2. Analysis of Inference Results

Nao's Memo: Even with do_sample=False (deterministic setting), the waveform does not completely match in the MPS environment, and a phenomenon of separation into 3 clusters was observed. Also, when sampling is enabled, MPS occasionally experiences "hesitation" in generation that exceeds "35 seconds" (outliers). The trade-off between stability and resources is interesting.

The knowledge in the on-site verification section that "results vary even with do_sample=False" may be a discovery unique to AICU AIDX Lab that is not included in the official report. It may be a behavior specific to the MPS environment.

The identity of the magic of "sound coming out from the first character" lies in the MTP module adopted by the 12Hz model. It's like an accelerator pedal that instantly predicts the next sound without the need for lookahead!

3. Voice Clone's Ability (Base Model)

When I tried cloning with the Base model using the generated "Mina Azul" voice as a reference, this was perfect. If sampling is turned off, it outputs the same waveform 10 times, showing extremely high reproducibility with a correlation of 1.0. The average generation time is also around 27 seconds, which is a practical level.

How about it? Is it a little better?

Nao Verde's Summary

Qwen3-TTS has evolved from "AI that just speaks" to "AI that understands and plays context and intent."

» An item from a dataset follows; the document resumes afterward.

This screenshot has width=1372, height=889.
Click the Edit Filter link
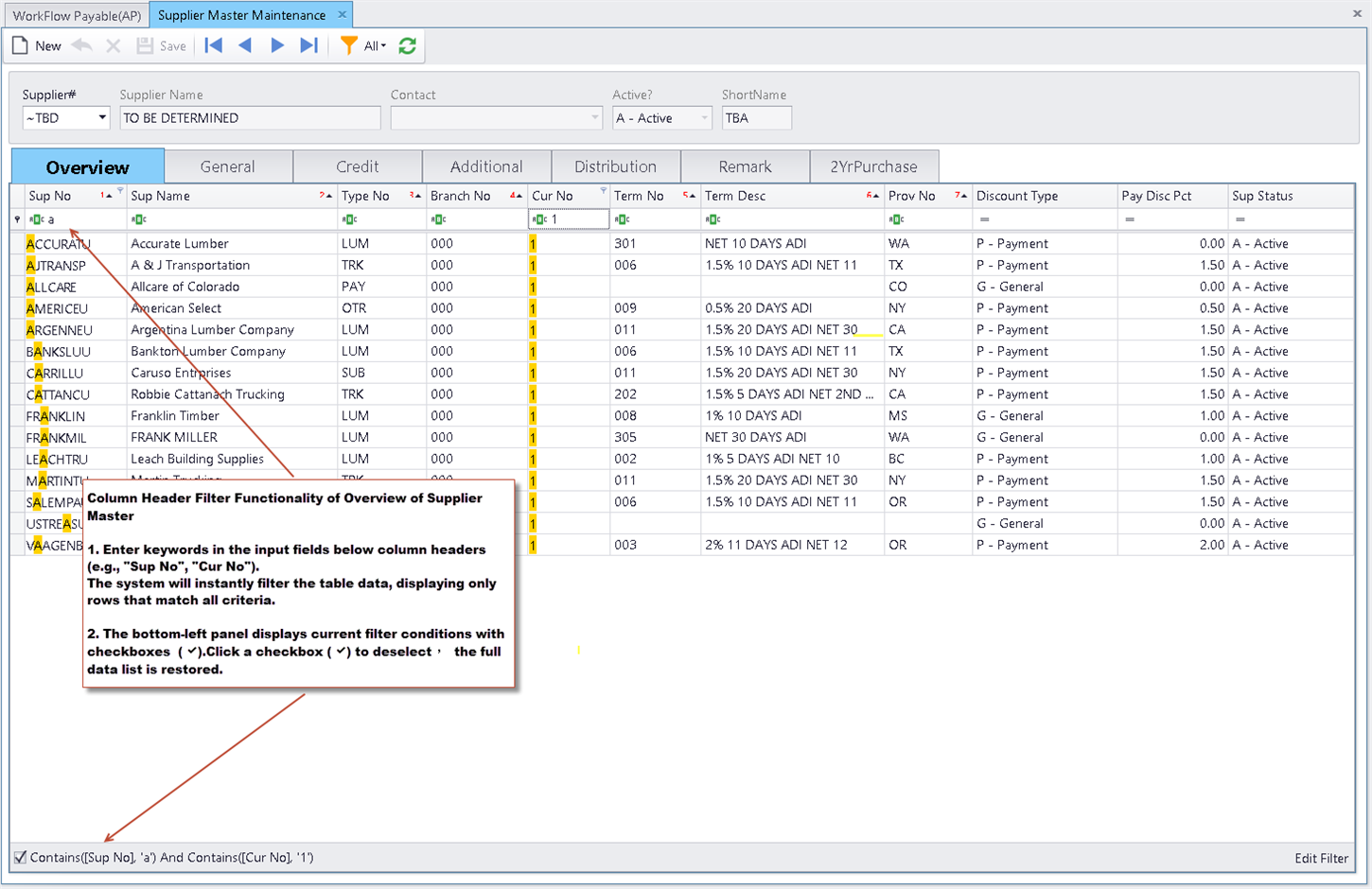tap(1321, 858)
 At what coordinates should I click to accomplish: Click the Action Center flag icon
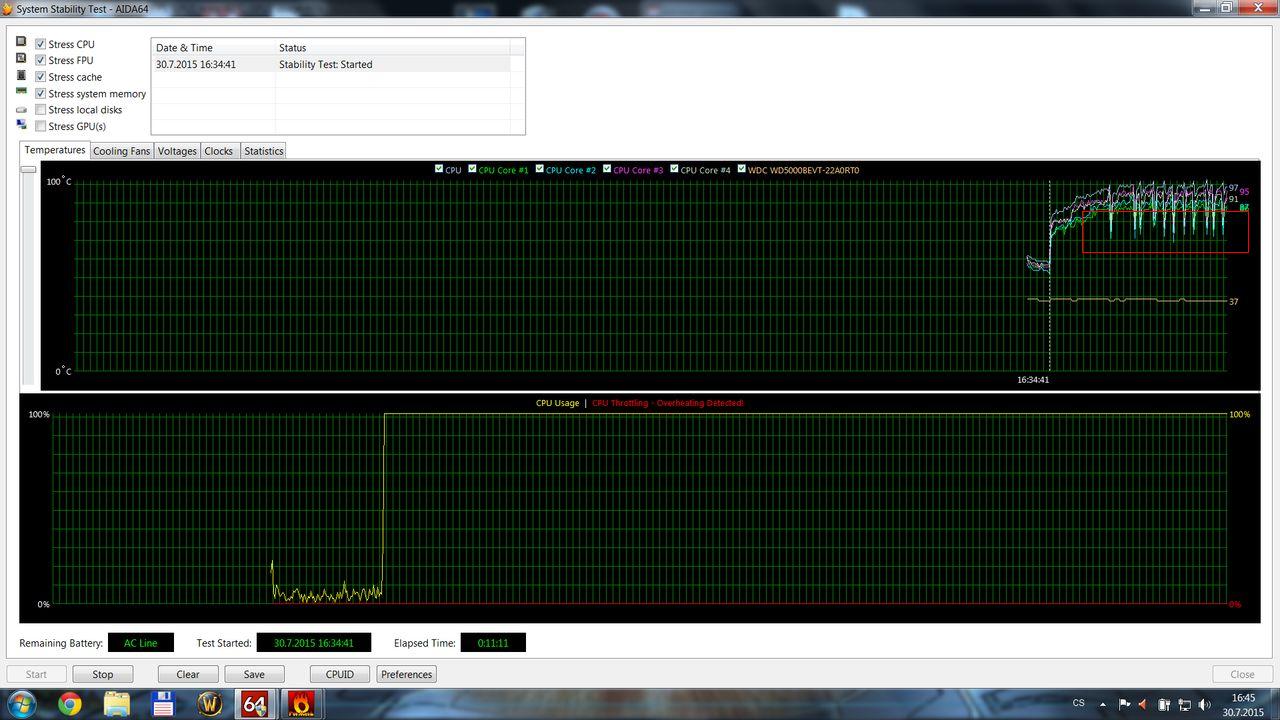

If we creators master this "training technique," the future of bringing game characters to life and perfectly converting our voices into multiple languages is already at our fingertips.

Let's make full use of the latest open source technology to show off the creativity that only we can do.

I'll share more interesting technologies when I find them.

Well then, the best development (and music production)!